By Feuer
The company that lost more than $600 million in a massive crypto heist last week has offered its hacker the position of chief security adviser after the cyber bandit returned most of the stolen funds and said they only stole the crypto “for fun.”
In a Tuesday blog post on Medium, Poly Network, the decentralized finance platform that was the victim of the hacking, called the hacker “Mr. White Hat,” a reference to hackers who receive awards for attacking companies to highlight security vulnerabilities.
The hacker has returned more than $340 million worth of the stolen crypto.
Over $200 million worth of crypto, though, appears to still be in a separate wallet and hasn’t been returned, though Poly Network said it’s in daily contact with the hacker.
In the Tuesday post, Poly Network wrote: “To extend our thanks and encourage Mr. White Hat to continue contributing to security advancement in the blockchain world together with Poly Network, we cordially invite Mr. White Hat to be the Chief Security Advisor of Poly Network.”
Poly Network said the hacker exposed several security vulnerabilities in its system and it’s now working to patch those gaps, adding that the repair won’t “take place overnight.”
The company said it “has no intention of holding Mr. White Hat legally responsible, as we are confident that Mr.
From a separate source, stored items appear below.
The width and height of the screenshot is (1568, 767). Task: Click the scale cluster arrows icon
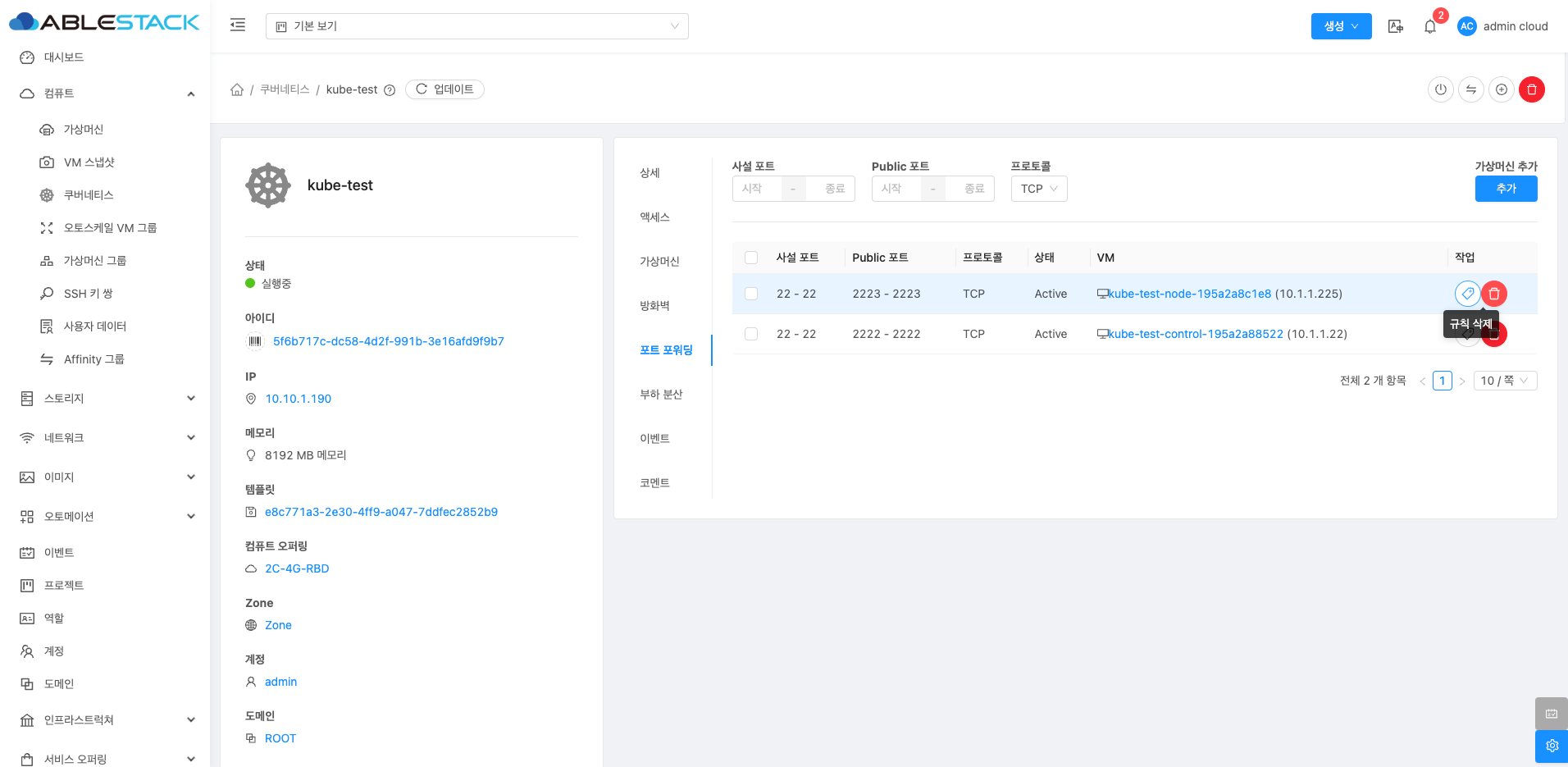point(1470,89)
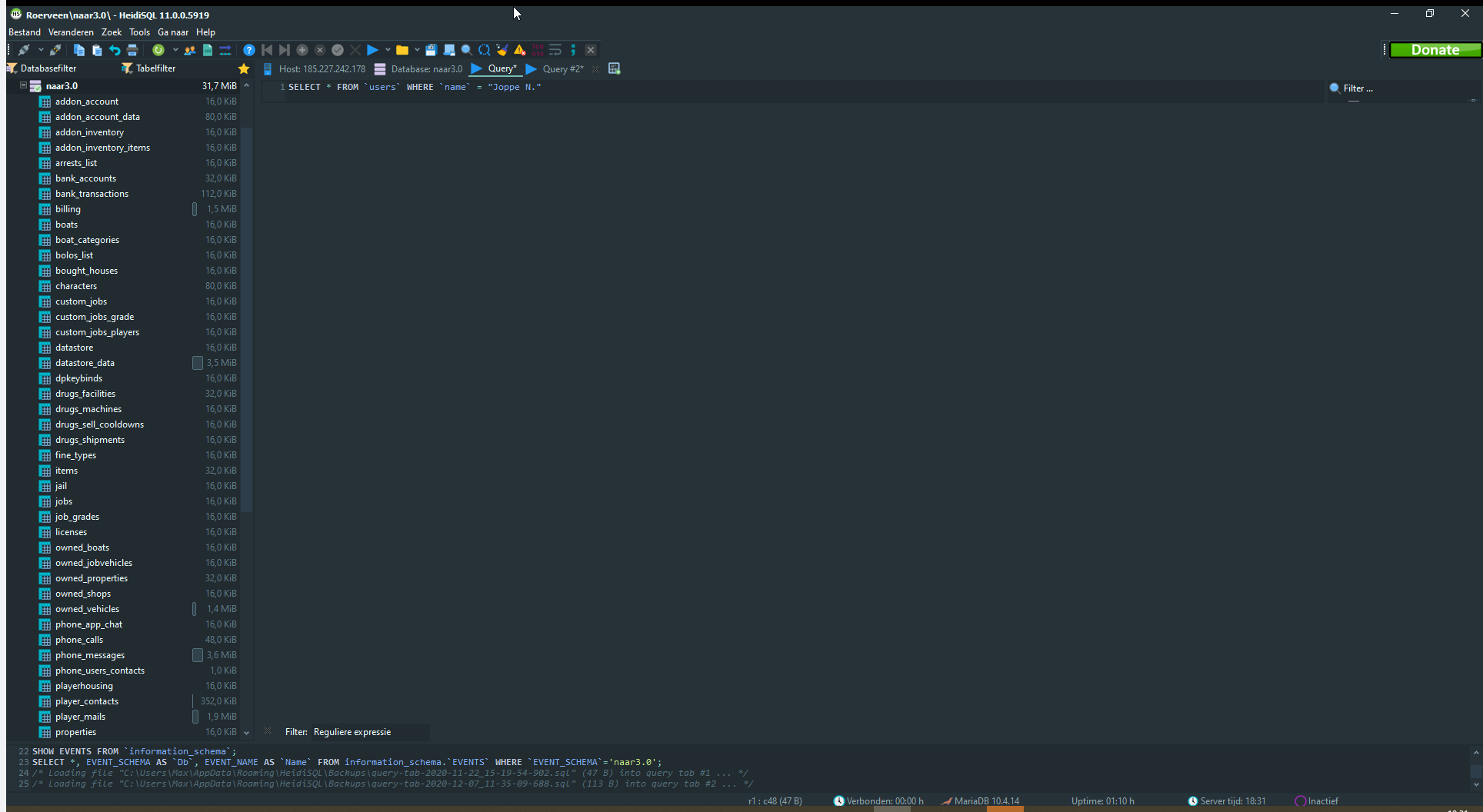Click the blue help question mark icon
Image resolution: width=1483 pixels, height=812 pixels.
tap(248, 50)
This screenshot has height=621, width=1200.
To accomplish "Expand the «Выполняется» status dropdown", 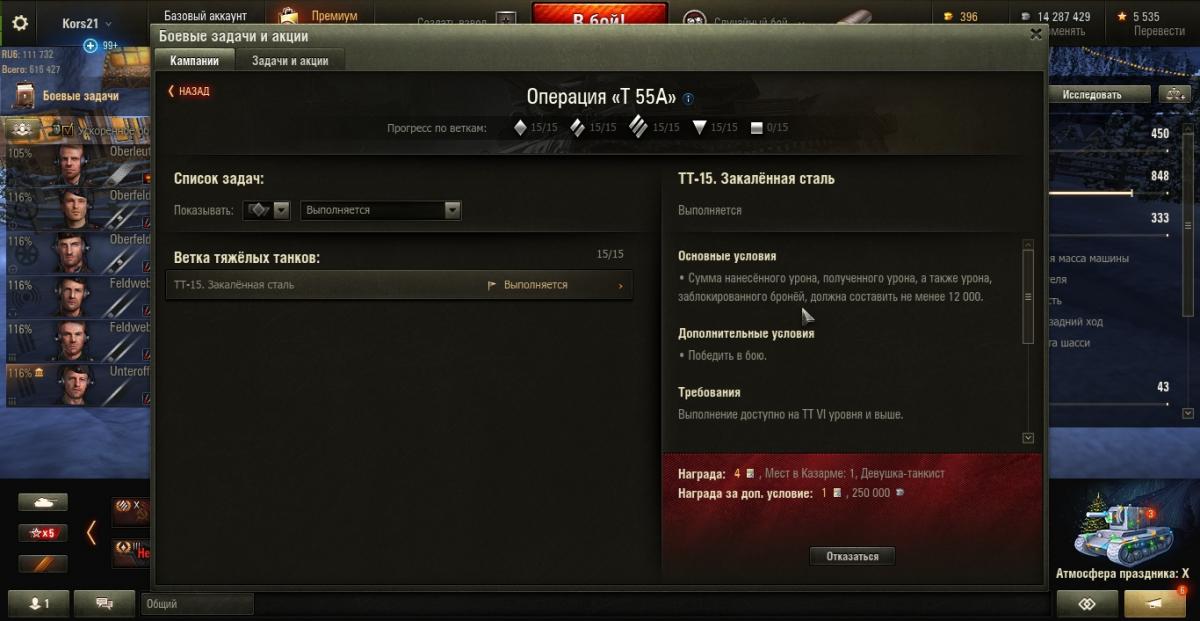I will point(380,210).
White Hat will promptly return full control of the assets to Poly Network and its users.”
Poly Network said it has offered a “$500,000 bug bounty” to the hacker “to use it at his own discretion for the cause of cybersecurity and supporting more projects and individuals.”
Immediately after the hack last week, Poly Network publicly begged the hackers to return the coins, warning that “law enforcement in any country will regard this as a major economic crime and you will be pursued.”
The hacker later responded publicly in a blockchain-based question-and-answer session held through encrypted exchanges of cryptos that had typed messages attached.
“Ask yourself what to do had you facing so much fortune. Asking the project team politely so that they can fix it? Anyone could be the traitor given one billion!” one of the messages read.
“I can trust nobody!” the messages continued. “The only solution I can come up with is saving it in a _trusted_ account while keeping myself _anonymous_ and _safe_.”
On returning the money, this person said: “That’s always the plan! I am _not_ very interested in money! I know it hurts when people are attacked, but shouldn’t they learn something from those hacks?”
Cybersecurity experts last week confirmed that the person sending those messages was tied to an account that was used in the hacking, but some questioned the hackers’ claims that they planned to return the stolen crypto all along.
Critics questioned whether the hackers returned the crypto only because they risk getting arrested if they converted the money into usable cash.
But Poly Network is putting its faith in the hacker – who’s still holding onto hundreds of millions of dollars worth of crypto.
“While there were certain misunderstandings in the beginning due to poor communication channels, we now understand Mr. White Hat’s vision for Defi and the crypto world, which is in line with Poly Network’s ambitions from the very beginning – to provide interoperability for ledgers in Web 3.0,” Poly Network said Tuesday.